The Æolus Quartet will give several performances around Iowa City this week as part of its String Quartet Residency.
By Claire Dietz
[email protected]
A string quartet from New York will have an interesting opportunity to become acquainted with what the University of Iowa School of Music has to offer.
The Æolus Quartet is on campus this week (through Saturday), offering several concerts and workshops that are open to the public. This is the first time the quartet will perform in Iowa.
Elizabeth Oakes, the coordinator for the string quartet residency program and a fan of Aeolus, hopes to show younger generations of musicians the potential their field holds for them.

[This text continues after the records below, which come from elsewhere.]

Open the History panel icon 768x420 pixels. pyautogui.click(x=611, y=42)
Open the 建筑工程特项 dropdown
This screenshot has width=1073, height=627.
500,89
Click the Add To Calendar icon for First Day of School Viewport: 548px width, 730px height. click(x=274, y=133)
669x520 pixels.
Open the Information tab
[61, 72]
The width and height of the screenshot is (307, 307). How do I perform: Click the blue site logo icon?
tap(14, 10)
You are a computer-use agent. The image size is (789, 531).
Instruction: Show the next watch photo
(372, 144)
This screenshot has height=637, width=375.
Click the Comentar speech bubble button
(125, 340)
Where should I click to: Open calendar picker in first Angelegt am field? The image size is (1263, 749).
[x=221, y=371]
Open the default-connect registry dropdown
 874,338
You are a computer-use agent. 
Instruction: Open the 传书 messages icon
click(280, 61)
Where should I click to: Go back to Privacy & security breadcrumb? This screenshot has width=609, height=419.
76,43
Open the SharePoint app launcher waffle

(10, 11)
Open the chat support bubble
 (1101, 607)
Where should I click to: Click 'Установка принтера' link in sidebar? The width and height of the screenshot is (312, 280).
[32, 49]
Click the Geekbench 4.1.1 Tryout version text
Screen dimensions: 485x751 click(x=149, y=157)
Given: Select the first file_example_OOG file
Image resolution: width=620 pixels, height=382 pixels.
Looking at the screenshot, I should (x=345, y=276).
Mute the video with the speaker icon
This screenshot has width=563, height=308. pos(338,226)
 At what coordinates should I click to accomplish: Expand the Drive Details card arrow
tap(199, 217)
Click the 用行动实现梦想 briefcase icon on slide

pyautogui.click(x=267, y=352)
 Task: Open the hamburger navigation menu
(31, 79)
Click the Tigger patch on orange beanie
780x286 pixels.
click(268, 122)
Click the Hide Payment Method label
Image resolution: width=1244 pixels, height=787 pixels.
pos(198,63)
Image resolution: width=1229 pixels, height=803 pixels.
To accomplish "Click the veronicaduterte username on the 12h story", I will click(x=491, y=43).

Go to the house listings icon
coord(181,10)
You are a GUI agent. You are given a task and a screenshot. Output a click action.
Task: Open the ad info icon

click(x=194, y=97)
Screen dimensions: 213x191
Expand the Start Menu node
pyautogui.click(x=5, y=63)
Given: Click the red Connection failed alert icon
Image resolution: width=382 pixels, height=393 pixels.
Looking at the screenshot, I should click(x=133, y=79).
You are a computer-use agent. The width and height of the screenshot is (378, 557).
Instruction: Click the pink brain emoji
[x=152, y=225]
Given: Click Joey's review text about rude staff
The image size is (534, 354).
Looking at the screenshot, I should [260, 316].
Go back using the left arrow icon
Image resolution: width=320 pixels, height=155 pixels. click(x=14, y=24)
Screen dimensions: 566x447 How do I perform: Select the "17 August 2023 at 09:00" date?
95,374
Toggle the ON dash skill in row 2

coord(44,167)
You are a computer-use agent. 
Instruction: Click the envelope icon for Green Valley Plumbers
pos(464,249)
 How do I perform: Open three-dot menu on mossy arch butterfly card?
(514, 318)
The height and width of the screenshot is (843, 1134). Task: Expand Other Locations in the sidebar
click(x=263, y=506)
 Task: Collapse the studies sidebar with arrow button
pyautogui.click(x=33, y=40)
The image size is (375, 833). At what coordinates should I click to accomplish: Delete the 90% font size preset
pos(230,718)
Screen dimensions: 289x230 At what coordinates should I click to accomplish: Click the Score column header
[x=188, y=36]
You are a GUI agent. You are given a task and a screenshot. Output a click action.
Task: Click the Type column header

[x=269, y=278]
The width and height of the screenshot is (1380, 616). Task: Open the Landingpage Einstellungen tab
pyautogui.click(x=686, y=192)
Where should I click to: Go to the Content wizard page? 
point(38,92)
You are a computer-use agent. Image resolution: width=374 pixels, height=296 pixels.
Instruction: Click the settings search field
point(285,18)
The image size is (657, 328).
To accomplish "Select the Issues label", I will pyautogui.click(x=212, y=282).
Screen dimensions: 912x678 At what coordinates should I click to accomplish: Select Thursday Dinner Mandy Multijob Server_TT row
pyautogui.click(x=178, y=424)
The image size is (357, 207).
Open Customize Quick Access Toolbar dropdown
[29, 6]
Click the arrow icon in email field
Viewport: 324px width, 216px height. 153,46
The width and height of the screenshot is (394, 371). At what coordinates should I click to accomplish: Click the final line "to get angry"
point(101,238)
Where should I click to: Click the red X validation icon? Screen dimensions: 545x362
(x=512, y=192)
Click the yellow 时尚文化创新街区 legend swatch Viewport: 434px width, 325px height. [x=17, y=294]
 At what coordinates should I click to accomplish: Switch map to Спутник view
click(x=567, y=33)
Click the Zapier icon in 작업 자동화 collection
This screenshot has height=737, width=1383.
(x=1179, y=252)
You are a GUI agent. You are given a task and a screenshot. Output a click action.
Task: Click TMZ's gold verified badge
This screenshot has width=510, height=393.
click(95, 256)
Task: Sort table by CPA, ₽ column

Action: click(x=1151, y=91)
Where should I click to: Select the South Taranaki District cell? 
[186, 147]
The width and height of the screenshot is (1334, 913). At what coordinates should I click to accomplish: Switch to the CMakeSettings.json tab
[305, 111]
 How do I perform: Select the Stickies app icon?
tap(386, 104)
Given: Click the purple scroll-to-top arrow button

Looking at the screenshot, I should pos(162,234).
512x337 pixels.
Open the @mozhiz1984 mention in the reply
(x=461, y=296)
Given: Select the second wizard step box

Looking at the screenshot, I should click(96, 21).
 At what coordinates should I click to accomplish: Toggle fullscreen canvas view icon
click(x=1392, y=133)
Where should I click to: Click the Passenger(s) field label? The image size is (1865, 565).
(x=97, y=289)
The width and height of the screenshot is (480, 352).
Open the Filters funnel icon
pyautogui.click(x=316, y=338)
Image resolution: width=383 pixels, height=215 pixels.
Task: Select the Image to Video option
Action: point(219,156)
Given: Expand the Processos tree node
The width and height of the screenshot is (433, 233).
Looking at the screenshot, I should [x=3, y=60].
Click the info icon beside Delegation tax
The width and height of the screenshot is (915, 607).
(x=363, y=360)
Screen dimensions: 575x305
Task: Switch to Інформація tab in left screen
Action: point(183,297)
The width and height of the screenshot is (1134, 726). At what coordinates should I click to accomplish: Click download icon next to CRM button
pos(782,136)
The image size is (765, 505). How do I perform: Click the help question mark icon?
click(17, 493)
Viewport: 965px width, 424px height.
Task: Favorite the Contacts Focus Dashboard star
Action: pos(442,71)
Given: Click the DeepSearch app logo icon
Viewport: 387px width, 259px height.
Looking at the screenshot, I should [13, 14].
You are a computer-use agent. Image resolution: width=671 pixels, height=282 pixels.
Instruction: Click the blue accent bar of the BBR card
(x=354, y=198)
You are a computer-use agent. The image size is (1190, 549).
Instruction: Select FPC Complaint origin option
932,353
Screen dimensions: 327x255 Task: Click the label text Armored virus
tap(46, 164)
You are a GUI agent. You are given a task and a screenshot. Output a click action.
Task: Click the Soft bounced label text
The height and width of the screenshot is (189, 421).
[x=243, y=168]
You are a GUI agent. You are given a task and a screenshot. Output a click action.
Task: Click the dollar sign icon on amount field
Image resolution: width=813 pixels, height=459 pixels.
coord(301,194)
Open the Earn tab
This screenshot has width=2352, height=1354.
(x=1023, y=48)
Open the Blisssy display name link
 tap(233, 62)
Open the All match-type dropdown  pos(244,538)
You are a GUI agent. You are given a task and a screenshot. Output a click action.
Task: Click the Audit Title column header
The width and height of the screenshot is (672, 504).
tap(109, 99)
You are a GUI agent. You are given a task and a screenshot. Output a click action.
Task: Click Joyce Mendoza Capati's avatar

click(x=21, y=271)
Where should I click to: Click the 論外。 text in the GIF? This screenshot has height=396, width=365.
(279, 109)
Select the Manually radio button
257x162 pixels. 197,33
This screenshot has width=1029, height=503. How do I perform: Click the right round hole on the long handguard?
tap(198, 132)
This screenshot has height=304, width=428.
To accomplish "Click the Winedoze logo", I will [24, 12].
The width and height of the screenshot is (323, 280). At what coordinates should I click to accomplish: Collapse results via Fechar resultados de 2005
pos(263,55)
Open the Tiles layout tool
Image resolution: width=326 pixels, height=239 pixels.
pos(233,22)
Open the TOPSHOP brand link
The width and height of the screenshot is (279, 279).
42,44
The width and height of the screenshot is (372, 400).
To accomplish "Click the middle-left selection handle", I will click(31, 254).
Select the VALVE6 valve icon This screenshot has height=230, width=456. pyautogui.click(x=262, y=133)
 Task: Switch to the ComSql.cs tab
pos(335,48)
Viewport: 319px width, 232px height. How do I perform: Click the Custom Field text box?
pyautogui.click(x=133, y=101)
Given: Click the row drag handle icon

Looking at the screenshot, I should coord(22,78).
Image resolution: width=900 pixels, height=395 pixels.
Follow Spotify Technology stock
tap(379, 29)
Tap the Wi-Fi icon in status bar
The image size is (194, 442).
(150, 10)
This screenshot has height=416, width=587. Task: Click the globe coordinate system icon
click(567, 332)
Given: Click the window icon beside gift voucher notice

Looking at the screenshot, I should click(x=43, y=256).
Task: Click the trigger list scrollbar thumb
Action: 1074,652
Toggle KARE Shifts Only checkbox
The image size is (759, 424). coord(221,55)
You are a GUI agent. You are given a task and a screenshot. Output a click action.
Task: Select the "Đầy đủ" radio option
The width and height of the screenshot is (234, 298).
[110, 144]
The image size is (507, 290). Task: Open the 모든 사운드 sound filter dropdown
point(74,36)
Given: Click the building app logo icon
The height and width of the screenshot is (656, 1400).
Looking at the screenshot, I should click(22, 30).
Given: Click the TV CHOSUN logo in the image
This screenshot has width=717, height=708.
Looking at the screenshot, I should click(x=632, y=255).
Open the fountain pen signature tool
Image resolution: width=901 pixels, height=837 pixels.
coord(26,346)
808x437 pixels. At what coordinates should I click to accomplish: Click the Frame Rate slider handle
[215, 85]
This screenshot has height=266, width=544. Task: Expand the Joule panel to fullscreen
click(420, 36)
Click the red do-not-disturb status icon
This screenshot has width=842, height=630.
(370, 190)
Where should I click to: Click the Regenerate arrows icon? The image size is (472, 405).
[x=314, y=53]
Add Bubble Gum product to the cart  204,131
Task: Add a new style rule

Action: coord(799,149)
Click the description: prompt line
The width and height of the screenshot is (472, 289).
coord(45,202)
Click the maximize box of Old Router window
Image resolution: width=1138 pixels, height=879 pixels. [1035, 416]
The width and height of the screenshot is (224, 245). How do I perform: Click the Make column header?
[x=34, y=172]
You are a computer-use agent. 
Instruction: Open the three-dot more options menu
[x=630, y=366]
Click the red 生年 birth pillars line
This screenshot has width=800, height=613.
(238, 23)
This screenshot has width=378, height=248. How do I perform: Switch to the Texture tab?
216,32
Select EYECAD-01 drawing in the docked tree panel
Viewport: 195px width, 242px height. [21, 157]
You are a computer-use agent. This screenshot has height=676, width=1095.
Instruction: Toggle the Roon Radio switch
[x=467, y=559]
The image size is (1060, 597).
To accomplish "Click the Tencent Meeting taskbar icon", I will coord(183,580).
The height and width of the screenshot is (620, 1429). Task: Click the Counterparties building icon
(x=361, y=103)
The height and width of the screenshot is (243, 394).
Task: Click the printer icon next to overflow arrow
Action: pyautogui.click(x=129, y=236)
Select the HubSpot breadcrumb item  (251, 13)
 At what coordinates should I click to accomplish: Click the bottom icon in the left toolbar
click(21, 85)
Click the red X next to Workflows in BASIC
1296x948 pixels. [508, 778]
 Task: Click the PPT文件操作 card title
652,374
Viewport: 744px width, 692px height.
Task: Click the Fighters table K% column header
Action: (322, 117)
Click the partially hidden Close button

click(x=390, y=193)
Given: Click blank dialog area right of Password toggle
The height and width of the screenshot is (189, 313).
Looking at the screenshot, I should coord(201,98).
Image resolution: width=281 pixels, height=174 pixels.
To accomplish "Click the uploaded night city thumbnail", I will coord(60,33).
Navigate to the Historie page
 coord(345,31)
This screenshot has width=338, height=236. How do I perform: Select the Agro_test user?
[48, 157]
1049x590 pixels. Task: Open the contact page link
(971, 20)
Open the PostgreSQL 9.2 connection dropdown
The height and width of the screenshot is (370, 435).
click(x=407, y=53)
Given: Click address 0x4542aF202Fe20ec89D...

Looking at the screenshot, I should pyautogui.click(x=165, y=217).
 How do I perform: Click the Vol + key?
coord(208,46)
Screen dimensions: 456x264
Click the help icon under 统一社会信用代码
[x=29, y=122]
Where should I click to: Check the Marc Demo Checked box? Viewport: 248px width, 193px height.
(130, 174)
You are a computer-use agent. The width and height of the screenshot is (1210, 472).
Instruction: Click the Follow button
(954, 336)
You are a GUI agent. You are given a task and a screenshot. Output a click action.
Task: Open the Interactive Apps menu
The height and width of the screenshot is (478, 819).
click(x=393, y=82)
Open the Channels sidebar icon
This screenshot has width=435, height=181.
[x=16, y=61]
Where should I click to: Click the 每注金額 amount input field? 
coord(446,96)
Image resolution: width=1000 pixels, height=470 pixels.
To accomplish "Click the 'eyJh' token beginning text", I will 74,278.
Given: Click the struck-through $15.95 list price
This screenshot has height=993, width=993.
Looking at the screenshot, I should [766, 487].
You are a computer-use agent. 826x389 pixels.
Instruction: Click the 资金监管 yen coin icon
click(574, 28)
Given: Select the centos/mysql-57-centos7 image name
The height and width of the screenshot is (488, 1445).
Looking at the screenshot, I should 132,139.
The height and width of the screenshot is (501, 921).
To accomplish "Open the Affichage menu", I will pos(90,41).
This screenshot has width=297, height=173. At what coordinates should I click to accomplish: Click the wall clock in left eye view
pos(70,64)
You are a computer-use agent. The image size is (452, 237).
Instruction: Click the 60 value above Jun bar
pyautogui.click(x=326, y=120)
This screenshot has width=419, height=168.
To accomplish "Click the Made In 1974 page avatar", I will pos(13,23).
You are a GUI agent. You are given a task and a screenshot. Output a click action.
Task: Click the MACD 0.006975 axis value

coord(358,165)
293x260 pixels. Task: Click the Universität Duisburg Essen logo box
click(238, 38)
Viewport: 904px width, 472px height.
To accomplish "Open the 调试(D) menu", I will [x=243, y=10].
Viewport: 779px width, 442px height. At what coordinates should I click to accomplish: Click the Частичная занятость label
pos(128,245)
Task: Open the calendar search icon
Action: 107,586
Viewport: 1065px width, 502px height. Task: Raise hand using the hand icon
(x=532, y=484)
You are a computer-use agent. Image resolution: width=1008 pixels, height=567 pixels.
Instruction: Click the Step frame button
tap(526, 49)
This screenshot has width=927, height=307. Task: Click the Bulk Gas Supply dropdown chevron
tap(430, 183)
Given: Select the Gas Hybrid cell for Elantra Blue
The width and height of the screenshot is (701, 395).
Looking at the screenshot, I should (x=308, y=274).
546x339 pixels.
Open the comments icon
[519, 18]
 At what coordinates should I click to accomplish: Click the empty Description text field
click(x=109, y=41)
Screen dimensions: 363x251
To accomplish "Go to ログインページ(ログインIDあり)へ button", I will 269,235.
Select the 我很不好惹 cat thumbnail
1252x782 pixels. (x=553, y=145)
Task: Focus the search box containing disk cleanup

“This is a great opportunity for our students to see people who are their age or close to it creating a living in the field and what’s that like,” she said. “It’s different for me — I have been in the field for a long time — versus what it’s like to be in the field now. It’s a very on-the-ground experience that they’re capable of sharing with us.”
Quartet member Gregory Luce said the students are capable of teaching him just as much, if not more, than what he will teach them.
“One thing I really love about teaching is that you learn things that you never knew you were already aware of,” he said. “You find yourself wandering into a topic and flushing out thoughts that were subconscious before but now become conscious in order to talk about an idea while playing the music.”
[youtube id=”T00YmEXxrb4″ mode=”normal”]
Pat Addis, a community member involved in the residency, has helped create what Oakes called a “wonderful opportunity for students to reach chamber music with musicians in Iowa City, both amateur and professional. Addis recognized just what it takes to come together as a group and create music.”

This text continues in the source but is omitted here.